The young man in this photo, taken in 1979 by Wilfried Laule during the Homolulu congress in Frankfurt am Main, looks hopefully to the future. In the 1970s, the lesbian-gay civil rights movement had formed in Germany, the first pride parades took place, and there was not yet any talk of AIDS. A queer utopia seemed possible. But Homolulu also became a very concrete initial moment for many important associations and institutions, for example the association of gay teachers in the educator’s union (Gewerkschaft Erziehung und Wissenschaft (GEW)) or the Akademie Waldschlösschen, which was founded in 1981. During the Homolulu more than 2000 attendees mobbed Frankfurt, and national media such as the Tagesschau reported on gay themes for the first time. Participants sat in seminars all day and celebrated with cultural programming in the evening. In historical retrospect, however, the limits and problems of the event also become clear. Homolulu was characterized by a gay separatist spirit: for lesbians and trans people the event had little to offer. In the seminars, the topic of pedosexuality played an important role; for many participants at that time, it was understood as part of the liberation movement.

 

54. LGBTQQIP2SAA+

Arjun Lal
Cloth Flag, Scent Card, Condom
Halifax, Canada, 2018

Affect: Care

On June 25th, 1978, the original gay pride flag flew in the San Francisco “Gay Freedom Day Parade.” The original flag contained eight horizontal stripes: hot pink (sex), red (life), orange (healing), yellow (sunlight), green (nature), turquoise (magic/art), indigo (serenity), and violet (spirit.) This expansion of the flag, to include a larger number of identities that exist within contemporary queer cultures, was created by Arjun Lal, an interdisciplinary artist from Halifax-Dartmouth, Canada, whose work relates to themes of queer culture, safe spaces, community building, public installation, and self-care.
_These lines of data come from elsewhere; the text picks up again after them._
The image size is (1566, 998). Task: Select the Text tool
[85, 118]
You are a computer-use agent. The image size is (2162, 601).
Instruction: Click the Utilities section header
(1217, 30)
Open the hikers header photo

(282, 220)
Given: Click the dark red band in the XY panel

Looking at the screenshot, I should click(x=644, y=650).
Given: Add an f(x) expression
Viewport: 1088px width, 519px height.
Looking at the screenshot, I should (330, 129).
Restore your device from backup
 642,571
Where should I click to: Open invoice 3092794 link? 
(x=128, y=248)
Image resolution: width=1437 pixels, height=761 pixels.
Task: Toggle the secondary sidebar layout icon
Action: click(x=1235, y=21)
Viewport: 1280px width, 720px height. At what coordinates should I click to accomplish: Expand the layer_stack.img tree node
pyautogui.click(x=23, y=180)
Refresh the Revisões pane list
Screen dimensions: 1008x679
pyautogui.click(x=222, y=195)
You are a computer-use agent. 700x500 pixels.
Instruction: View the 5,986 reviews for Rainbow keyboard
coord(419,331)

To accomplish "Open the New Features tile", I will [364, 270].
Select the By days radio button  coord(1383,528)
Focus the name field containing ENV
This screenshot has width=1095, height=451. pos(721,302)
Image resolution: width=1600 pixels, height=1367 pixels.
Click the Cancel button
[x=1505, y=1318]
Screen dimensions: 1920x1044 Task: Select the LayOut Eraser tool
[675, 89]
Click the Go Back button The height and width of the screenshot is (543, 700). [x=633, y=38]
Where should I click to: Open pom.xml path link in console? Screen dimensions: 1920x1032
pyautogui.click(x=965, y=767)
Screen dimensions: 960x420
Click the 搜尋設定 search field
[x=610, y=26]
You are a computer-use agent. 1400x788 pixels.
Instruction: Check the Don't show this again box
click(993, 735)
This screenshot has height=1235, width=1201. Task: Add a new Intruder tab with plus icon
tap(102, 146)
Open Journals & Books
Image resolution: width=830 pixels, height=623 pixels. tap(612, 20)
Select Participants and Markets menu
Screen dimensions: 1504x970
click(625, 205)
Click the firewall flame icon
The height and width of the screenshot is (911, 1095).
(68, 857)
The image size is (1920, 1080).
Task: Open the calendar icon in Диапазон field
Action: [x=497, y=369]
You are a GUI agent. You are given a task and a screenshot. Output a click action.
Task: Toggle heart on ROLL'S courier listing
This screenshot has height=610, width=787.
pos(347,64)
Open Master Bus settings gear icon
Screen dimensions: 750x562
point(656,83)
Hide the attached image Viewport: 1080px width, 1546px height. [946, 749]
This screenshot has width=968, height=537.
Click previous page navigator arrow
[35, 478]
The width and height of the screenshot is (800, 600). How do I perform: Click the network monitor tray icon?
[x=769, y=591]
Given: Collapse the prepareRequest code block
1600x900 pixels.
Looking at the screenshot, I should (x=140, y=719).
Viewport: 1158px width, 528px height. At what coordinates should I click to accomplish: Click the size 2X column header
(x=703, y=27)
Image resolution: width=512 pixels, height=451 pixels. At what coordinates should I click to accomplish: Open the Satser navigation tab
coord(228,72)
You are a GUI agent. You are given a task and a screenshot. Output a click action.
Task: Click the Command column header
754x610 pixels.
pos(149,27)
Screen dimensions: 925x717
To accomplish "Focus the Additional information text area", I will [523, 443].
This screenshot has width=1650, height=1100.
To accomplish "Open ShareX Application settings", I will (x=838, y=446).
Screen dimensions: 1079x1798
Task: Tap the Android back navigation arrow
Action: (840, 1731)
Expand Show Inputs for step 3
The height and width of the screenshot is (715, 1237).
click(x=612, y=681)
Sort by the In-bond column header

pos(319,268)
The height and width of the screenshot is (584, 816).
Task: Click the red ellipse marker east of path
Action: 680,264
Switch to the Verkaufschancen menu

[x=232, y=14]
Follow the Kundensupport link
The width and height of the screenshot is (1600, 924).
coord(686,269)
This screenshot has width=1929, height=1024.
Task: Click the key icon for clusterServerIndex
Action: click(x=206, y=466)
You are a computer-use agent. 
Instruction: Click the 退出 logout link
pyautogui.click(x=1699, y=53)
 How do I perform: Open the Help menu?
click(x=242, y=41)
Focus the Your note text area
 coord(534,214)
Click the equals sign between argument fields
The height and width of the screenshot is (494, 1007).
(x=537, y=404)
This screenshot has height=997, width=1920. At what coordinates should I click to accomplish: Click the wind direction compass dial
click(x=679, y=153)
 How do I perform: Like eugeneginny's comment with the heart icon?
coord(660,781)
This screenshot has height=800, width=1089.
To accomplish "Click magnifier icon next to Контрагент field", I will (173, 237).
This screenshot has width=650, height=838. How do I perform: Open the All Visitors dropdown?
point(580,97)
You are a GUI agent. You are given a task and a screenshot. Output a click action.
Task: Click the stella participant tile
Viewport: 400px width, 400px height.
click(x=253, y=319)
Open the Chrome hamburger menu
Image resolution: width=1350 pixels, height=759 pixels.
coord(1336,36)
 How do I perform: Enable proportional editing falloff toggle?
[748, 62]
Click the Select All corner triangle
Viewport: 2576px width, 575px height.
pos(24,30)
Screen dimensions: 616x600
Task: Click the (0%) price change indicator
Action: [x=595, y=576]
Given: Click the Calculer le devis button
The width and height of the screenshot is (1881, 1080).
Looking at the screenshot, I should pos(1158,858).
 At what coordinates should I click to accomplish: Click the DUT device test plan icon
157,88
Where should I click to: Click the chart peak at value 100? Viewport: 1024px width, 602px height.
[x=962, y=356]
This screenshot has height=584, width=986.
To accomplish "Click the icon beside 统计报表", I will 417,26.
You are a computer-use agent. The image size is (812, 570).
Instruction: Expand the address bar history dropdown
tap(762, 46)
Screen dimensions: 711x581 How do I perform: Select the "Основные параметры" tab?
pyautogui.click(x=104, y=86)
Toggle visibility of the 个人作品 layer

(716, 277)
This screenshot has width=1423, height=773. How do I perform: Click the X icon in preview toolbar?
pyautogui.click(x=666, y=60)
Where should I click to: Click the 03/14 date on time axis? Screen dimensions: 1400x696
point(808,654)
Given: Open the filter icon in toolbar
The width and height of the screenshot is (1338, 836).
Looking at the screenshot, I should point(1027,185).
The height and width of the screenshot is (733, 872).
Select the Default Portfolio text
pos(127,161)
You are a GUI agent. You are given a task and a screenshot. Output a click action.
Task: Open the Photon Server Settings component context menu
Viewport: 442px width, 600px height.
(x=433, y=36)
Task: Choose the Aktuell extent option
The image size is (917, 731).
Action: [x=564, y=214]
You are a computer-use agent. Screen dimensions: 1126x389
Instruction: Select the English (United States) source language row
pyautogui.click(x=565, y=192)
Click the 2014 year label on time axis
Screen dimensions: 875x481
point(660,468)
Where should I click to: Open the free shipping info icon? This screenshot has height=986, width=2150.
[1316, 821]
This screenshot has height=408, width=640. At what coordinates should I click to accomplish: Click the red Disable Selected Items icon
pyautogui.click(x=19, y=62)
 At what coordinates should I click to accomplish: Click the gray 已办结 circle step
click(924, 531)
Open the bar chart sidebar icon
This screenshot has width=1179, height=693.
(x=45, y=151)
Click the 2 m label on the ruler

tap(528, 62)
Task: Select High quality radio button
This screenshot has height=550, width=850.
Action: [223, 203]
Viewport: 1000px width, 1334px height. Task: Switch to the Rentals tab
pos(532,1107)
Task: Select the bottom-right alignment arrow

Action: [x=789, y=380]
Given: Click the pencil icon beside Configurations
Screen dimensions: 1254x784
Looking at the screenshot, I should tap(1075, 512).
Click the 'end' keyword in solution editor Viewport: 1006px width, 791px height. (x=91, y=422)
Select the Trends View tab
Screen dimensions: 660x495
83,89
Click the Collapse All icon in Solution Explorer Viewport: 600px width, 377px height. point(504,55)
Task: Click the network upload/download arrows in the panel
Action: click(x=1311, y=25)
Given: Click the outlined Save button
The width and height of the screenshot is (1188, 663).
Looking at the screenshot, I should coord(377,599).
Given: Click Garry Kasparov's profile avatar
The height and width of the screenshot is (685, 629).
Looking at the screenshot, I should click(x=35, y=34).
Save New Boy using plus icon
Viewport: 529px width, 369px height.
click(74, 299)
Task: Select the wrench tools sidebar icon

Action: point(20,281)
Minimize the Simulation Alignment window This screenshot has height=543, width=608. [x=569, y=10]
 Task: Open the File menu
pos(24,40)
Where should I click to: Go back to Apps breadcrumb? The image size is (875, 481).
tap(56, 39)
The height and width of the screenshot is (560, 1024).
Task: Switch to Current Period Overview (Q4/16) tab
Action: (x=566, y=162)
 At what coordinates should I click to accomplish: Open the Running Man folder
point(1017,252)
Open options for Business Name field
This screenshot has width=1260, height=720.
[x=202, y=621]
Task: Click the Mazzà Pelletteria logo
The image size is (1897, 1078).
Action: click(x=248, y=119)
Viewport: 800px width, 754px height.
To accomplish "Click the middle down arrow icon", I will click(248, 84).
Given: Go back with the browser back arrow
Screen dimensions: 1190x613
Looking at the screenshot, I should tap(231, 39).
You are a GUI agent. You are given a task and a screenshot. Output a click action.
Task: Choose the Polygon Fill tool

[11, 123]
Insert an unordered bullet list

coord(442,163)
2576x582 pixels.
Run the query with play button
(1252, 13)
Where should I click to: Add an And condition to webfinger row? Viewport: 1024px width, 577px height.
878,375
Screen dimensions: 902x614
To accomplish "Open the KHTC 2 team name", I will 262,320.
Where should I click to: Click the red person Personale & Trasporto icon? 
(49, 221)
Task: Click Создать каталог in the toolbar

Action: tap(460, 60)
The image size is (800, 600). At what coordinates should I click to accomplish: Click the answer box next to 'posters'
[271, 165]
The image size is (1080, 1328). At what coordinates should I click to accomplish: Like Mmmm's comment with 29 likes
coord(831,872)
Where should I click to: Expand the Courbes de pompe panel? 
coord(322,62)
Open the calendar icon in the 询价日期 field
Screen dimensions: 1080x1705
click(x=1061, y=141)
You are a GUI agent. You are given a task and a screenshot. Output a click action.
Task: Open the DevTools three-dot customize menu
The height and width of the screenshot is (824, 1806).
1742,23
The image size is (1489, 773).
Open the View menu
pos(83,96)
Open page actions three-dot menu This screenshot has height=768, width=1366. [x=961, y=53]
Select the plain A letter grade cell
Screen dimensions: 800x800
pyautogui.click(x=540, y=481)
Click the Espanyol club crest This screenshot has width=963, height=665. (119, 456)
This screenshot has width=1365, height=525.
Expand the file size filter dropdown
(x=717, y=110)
Lal writes, “Pride is divisive, it is beautiful, it is political, and it has the capacity to connect across communities, intersections, politics, and identities.” A large version of this flag hangs above baggage claim at Halifax Stanfield International Airport. The work was given to the Museum by the artist after their residency in Berlin in 2018.

 

55. Untitled

Herbert Tobias
Black-and-White Photograph
Berlin, Germany, Approx. 1970s

Affect: Desire

Because Herbert Tobias (1924-1982) had been denounced because of paragraph 175, he and his partner moved to Paris in 1950. There he began his career as a fashion photographer working for Vogue, among other magazines. A few years later he settled in West Berlin, where he discovered the model Christa Päffgen, who later made a career as ‘Nico’ with Andy Warhol and the Velvet Underground as a singer and style icon. Tobias realized his artistic ambitions primarily through erotic male photography. Thus he became a chronicler of gay life in Germany and Europe before and after Stonewall and the decriminalization of male homosexuality in the Federal Republic of Germany in 1969. He took nude photos of his models either in remote places in nature or in the privacy of a bedroom. Tobias’ pictures also reflect the changing fashions of the time: here in the picture we see a post-hippie or soft clone, one might say, a style of masculinity that asserted itself in the Western world in the 1970s. In contrast to the photographs of the gay press in Germany, Tobias’ images are, however, always much more than pornographic material. They tell of the desires, longings, and dreams of these young men who finally ventured out of the private surroundings of their apartments into the public sphere of society. Herbert Tobias was one of the first prominent victims of AIDS in Germany. (see also object 87).

 

56. Charlotte / Salomé / Veronika / Transvestites

Susann Hillebrand & Irmgard Johannson
Book
Berlin (West), DE, 1978

Affect: Joy

“Charlotte / Salomé / Veronika / Transvestiten” is a visionary photo and interview volume published in 1978 by Susann Hillebrand and Irmgard Johannson. The authors introduce the three women* Charlotte, Salomé and Veronika to the readers and let them speak for themselves. They stand in the tradition of literature based on tape recordings of the 1970s, primarily written by women about women, for example Maxie Wander’s “Guten Morgen du Schöne” or in Erika Runge’s “Bottropper Protokolle”. This form of writing tries to give the speakers the space as subjects, with the interviewers taking a back seat.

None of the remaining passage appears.